This week Angela and I are staying in Rovaniemi in North Finland on the Arctic Circle. Our hotel is beautiful with an arctic theme. Our bathroom has a large picture of a Polar bear in the shower and a small polar bear lying on our bed. Today we visited the Arktikum Museum which focuses on the ecology of the arctic, and I learnt some interesting things about the Polar bear.
Polar bears are the largest animals in the arctic, with no predators. I wouldn’t like to meet one on a dark night as they can grow up to 700kg and are rather partial to meat. In fact, a polar bear’s main diet is seal and they particularly like the seal blubber. Adult males often only eat the fat and don’t bother with the meat. So why don’t polar bears have a terrible problem with heart disease and blood clots. We are constantly told that a high fat diet is bad for us and contributes to heart disease but polar bears are thriving and do not appear to have a heart problem. The answer is that the polar bear has a gene involved in fat processing that helps it metabolise fat more efficiently.
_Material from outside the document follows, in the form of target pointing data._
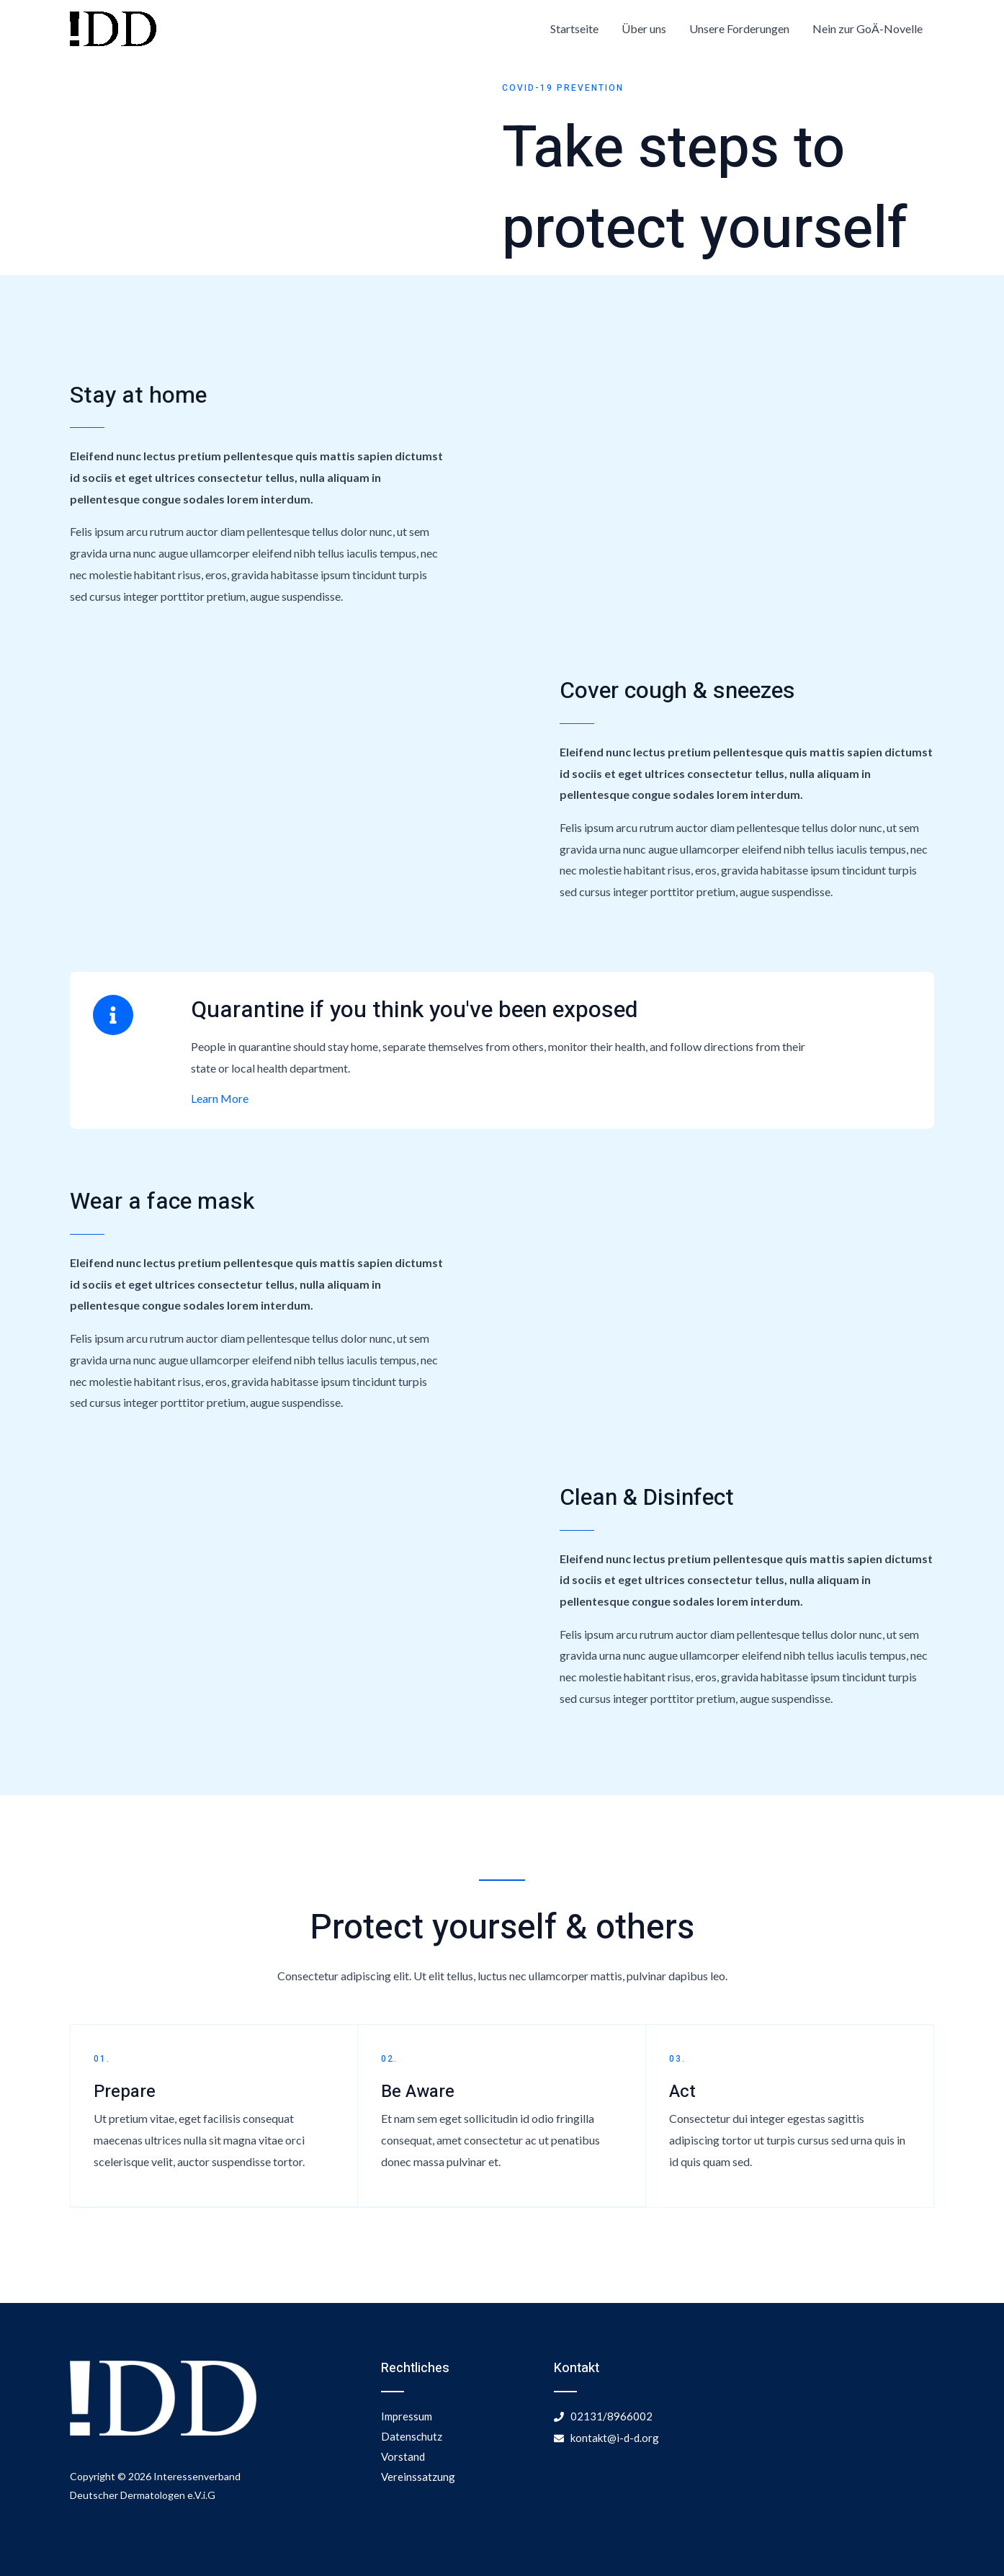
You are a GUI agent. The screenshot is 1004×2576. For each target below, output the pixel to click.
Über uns (644, 28)
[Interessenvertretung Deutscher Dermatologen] (113, 27)
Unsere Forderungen (739, 28)
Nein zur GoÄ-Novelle (867, 28)
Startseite (574, 28)
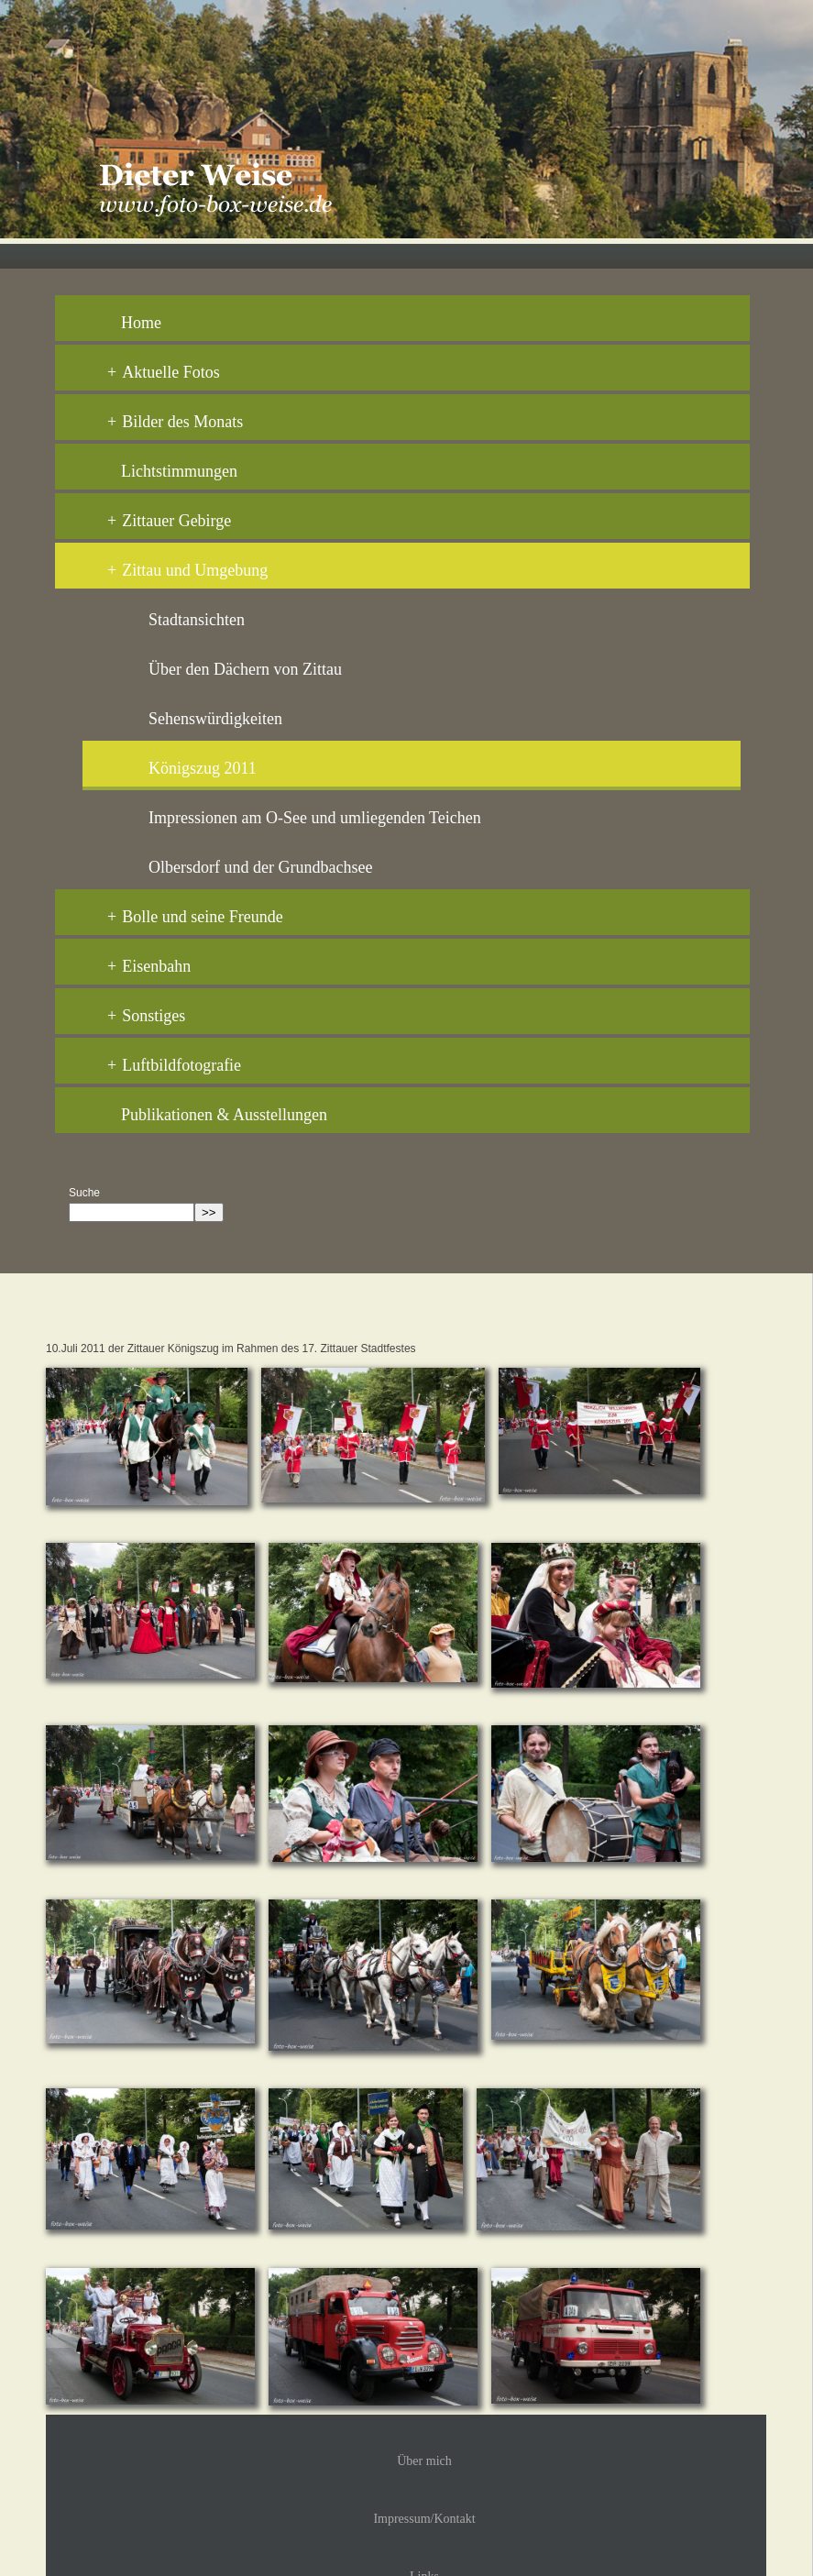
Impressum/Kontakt (424, 2519)
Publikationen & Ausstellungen (224, 1115)
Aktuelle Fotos (163, 372)
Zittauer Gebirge (169, 521)
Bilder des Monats (175, 422)
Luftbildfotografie (174, 1065)
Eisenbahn (149, 966)
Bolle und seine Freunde (195, 917)
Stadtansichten (196, 620)
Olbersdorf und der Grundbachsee (260, 867)
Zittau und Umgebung (187, 570)
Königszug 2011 (202, 768)
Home (141, 323)
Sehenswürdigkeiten (215, 719)
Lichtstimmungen (179, 471)
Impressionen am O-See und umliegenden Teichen (314, 818)
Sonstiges (146, 1016)
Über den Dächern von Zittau (245, 669)
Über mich (424, 2461)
In our blood we have a protein called LDL, or low density lipoprotein, this is associated with cholesterol transport and is often referred to as the “bad” lipoprotein. When you have a cholesterol check your doctor will look at the total cholesterol and will be particularly interested in how much is associated with LDL. A high LDL is associated with heart disease and blood clots. LDL is normally cleared from the circulation by another protein called ApoB. Polar bears have an ApoB variant which appears to be more efficient and helps to clear the bad cholesterol from the circulation and transport it to fat cells where it is much safer. To quote from an article in Scientific American, “The polar bear has an anti-junk food gene which allows it to survive on a diet that would kill most mammals”.
Unfortunately nobody has been able to engineer this gene to work more efficiently for humans, so I would advise you to keep to your low fat diet and avoid seal blubber.